Data records
>>>>>

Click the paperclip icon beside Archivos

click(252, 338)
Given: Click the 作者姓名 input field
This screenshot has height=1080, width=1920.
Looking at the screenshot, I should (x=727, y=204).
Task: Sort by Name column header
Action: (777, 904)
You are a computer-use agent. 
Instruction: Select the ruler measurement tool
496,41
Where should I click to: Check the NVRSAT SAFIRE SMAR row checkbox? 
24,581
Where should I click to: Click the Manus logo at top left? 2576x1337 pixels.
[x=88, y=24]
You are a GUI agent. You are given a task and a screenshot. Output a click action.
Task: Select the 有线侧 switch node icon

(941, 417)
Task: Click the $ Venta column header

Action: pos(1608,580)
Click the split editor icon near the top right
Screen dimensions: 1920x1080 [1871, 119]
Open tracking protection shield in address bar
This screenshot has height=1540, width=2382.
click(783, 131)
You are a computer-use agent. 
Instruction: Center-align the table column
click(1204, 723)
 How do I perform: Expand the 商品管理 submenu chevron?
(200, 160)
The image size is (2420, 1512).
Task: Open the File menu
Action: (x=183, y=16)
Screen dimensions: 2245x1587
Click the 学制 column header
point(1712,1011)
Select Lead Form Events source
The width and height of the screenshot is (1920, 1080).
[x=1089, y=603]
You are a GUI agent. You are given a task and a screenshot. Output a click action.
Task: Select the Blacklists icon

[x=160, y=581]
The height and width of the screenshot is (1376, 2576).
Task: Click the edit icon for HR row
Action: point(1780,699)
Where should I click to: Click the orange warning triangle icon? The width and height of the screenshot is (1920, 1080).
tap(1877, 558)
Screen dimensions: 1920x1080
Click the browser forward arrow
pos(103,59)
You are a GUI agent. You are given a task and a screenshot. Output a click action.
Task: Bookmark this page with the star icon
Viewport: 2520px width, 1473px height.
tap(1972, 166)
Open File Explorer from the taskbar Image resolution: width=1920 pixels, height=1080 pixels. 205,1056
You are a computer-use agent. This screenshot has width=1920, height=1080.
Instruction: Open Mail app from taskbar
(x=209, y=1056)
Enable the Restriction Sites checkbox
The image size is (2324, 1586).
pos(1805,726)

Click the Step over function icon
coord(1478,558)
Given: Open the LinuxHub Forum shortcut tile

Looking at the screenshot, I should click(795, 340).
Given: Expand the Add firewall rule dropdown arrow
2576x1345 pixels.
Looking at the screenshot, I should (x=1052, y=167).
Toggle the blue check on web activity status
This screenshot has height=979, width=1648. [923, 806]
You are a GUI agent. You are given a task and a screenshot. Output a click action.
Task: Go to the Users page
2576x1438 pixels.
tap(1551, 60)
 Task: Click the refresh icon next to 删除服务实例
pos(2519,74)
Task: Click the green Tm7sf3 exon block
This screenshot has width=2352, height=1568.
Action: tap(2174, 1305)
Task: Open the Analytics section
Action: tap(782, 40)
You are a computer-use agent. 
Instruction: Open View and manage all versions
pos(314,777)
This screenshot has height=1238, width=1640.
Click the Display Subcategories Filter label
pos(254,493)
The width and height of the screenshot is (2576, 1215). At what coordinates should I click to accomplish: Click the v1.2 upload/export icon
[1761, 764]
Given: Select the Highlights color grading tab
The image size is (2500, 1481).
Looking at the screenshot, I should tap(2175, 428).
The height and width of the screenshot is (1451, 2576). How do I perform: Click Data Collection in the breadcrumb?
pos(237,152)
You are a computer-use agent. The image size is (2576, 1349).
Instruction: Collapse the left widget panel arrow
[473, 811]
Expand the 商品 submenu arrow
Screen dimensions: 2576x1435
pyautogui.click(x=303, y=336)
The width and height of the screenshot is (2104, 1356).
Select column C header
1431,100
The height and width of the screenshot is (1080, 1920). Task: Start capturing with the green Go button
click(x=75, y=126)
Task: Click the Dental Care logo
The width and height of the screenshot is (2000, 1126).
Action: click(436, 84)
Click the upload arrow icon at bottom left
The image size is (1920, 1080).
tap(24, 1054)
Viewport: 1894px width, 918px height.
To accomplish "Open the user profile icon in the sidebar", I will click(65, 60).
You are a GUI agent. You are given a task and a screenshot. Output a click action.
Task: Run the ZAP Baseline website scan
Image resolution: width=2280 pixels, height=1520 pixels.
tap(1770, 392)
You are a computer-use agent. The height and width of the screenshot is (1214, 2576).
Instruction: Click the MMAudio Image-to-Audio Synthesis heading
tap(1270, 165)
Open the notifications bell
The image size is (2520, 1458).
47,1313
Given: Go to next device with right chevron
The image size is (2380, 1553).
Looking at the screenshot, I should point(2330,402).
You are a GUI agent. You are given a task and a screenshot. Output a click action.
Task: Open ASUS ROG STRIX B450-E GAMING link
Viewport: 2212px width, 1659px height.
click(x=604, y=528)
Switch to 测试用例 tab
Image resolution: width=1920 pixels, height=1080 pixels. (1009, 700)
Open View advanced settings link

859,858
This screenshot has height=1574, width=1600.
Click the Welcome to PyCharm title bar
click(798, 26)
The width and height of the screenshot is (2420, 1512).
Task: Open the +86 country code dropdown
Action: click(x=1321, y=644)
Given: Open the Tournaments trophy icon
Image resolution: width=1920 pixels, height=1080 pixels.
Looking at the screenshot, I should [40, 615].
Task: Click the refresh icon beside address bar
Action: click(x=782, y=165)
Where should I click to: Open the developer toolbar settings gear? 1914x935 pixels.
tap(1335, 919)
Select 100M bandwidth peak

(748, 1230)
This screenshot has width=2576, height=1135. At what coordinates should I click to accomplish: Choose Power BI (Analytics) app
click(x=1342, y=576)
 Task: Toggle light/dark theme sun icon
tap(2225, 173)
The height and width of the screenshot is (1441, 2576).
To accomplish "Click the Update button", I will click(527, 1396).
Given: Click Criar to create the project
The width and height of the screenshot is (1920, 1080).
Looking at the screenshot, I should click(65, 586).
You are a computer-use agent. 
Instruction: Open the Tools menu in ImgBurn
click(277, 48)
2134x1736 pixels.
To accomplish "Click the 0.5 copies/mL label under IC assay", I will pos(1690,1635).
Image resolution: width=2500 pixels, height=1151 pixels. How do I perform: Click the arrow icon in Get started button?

<<<<<

## What is being asked:
The full set of entries must be printed again without any alteration.

## Response below:
Click the paperclip icon beside Archivos

click(252, 338)
Given: Click the 作者姓名 input field
This screenshot has height=1080, width=1920.
Looking at the screenshot, I should (x=727, y=204).
Task: Sort by Name column header
Action: (777, 904)
You are a computer-use agent. 
Instruction: Select the ruler measurement tool
496,41
Where should I click to: Check the NVRSAT SAFIRE SMAR row checkbox? 
24,581
Where should I click to: Click the Manus logo at top left? 2576x1337 pixels.
[x=88, y=24]
You are a GUI agent. You are given a task and a screenshot. Output a click action.
Task: Select the 有线侧 switch node icon

(941, 417)
Task: Click the $ Venta column header

Action: pos(1608,580)
Click the split editor icon near the top right
Screen dimensions: 1920x1080 [1871, 119]
Open tracking protection shield in address bar
This screenshot has height=1540, width=2382.
click(783, 131)
You are a computer-use agent. 
Instruction: Center-align the table column
click(1204, 723)
 How do I perform: Expand the 商品管理 submenu chevron?
(200, 160)
The image size is (2420, 1512).
Task: Open the File menu
Action: (x=183, y=16)
Screen dimensions: 2245x1587
Click the 学制 column header
point(1712,1011)
Select Lead Form Events source
The width and height of the screenshot is (1920, 1080).
[x=1089, y=603]
You are a GUI agent. You are given a task and a screenshot. Output a click action.
Task: Select the Blacklists icon

[x=160, y=581]
The height and width of the screenshot is (1376, 2576).
Task: Click the edit icon for HR row
Action: point(1780,699)
Where should I click to: Click the orange warning triangle icon? The width and height of the screenshot is (1920, 1080).
tap(1877, 558)
Screen dimensions: 1920x1080
Click the browser forward arrow
pos(103,59)
You are a GUI agent. You are given a task and a screenshot. Output a click action.
Task: Bookmark this page with the star icon
Viewport: 2520px width, 1473px height.
tap(1972, 166)
Open File Explorer from the taskbar Image resolution: width=1920 pixels, height=1080 pixels. 205,1056
You are a computer-use agent. This screenshot has width=1920, height=1080.
Instruction: Open Mail app from taskbar
(x=209, y=1056)
Enable the Restriction Sites checkbox
The image size is (2324, 1586).
pos(1805,726)

Click the Step over function icon
coord(1478,558)
Given: Open the LinuxHub Forum shortcut tile

Looking at the screenshot, I should click(795, 340).
Given: Expand the Add firewall rule dropdown arrow
2576x1345 pixels.
Looking at the screenshot, I should (x=1052, y=167).
Toggle the blue check on web activity status
This screenshot has height=979, width=1648. [923, 806]
You are a GUI agent. You are given a task and a screenshot. Output a click action.
Task: Go to the Users page
2576x1438 pixels.
tap(1551, 60)
 Task: Click the refresh icon next to 删除服务实例
pos(2519,74)
Task: Click the green Tm7sf3 exon block
This screenshot has width=2352, height=1568.
Action: tap(2174, 1305)
Task: Open the Analytics section
Action: tap(782, 40)
You are a computer-use agent. 
Instruction: Open View and manage all versions
pos(314,777)
This screenshot has height=1238, width=1640.
Click the Display Subcategories Filter label
pos(254,493)
The width and height of the screenshot is (2576, 1215). At what coordinates should I click to accomplish: Click the v1.2 upload/export icon
[1761, 764]
Given: Select the Highlights color grading tab
The image size is (2500, 1481).
Looking at the screenshot, I should tap(2175, 428).
The height and width of the screenshot is (1451, 2576). How do I perform: Click Data Collection in the breadcrumb?
pos(237,152)
You are a computer-use agent. The image size is (2576, 1349).
Instruction: Collapse the left widget panel arrow
[473, 811]
Expand the 商品 submenu arrow
Screen dimensions: 2576x1435
pyautogui.click(x=303, y=336)
The width and height of the screenshot is (2104, 1356).
Select column C header
1431,100
The height and width of the screenshot is (1080, 1920). Task: Start capturing with the green Go button
click(x=75, y=126)
Task: Click the Dental Care logo
The width and height of the screenshot is (2000, 1126).
Action: click(436, 84)
Click the upload arrow icon at bottom left
The image size is (1920, 1080).
tap(24, 1054)
Viewport: 1894px width, 918px height.
To accomplish "Open the user profile icon in the sidebar", I will click(65, 60).
You are a GUI agent. You are given a task and a screenshot. Output a click action.
Task: Run the ZAP Baseline website scan
Image resolution: width=2280 pixels, height=1520 pixels.
tap(1770, 392)
You are a computer-use agent. The height and width of the screenshot is (1214, 2576).
Instruction: Click the MMAudio Image-to-Audio Synthesis heading
tap(1270, 165)
Open the notifications bell
The image size is (2520, 1458).
47,1313
Given: Go to next device with right chevron
The image size is (2380, 1553).
Looking at the screenshot, I should point(2330,402).
You are a GUI agent. You are given a task and a screenshot. Output a click action.
Task: Open ASUS ROG STRIX B450-E GAMING link
Viewport: 2212px width, 1659px height.
click(x=604, y=528)
Switch to 测试用例 tab
Image resolution: width=1920 pixels, height=1080 pixels. (1009, 700)
Open View advanced settings link

859,858
This screenshot has height=1574, width=1600.
Click the Welcome to PyCharm title bar
click(798, 26)
The width and height of the screenshot is (2420, 1512).
Task: Open the +86 country code dropdown
Action: click(x=1321, y=644)
Given: Open the Tournaments trophy icon
Image resolution: width=1920 pixels, height=1080 pixels.
Looking at the screenshot, I should [40, 615].
Task: Click the refresh icon beside address bar
Action: click(x=782, y=165)
Where should I click to: Open the developer toolbar settings gear? 1914x935 pixels.
tap(1335, 919)
Select 100M bandwidth peak

(748, 1230)
This screenshot has width=2576, height=1135. At what coordinates should I click to accomplish: Choose Power BI (Analytics) app
click(x=1342, y=576)
 Task: Toggle light/dark theme sun icon
tap(2225, 173)
The height and width of the screenshot is (1441, 2576).
To accomplish "Click the Update button", I will click(527, 1396).
Given: Click Criar to create the project
The width and height of the screenshot is (1920, 1080).
Looking at the screenshot, I should click(65, 586).
You are a computer-use agent. 
Instruction: Open the Tools menu in ImgBurn
click(277, 48)
2134x1736 pixels.
To accomplish "Click the 0.5 copies/mL label under IC assay", I will pos(1690,1635).
Image resolution: width=2500 pixels, height=1151 pixels. How do I perform: Click the arrow icon in Get started button?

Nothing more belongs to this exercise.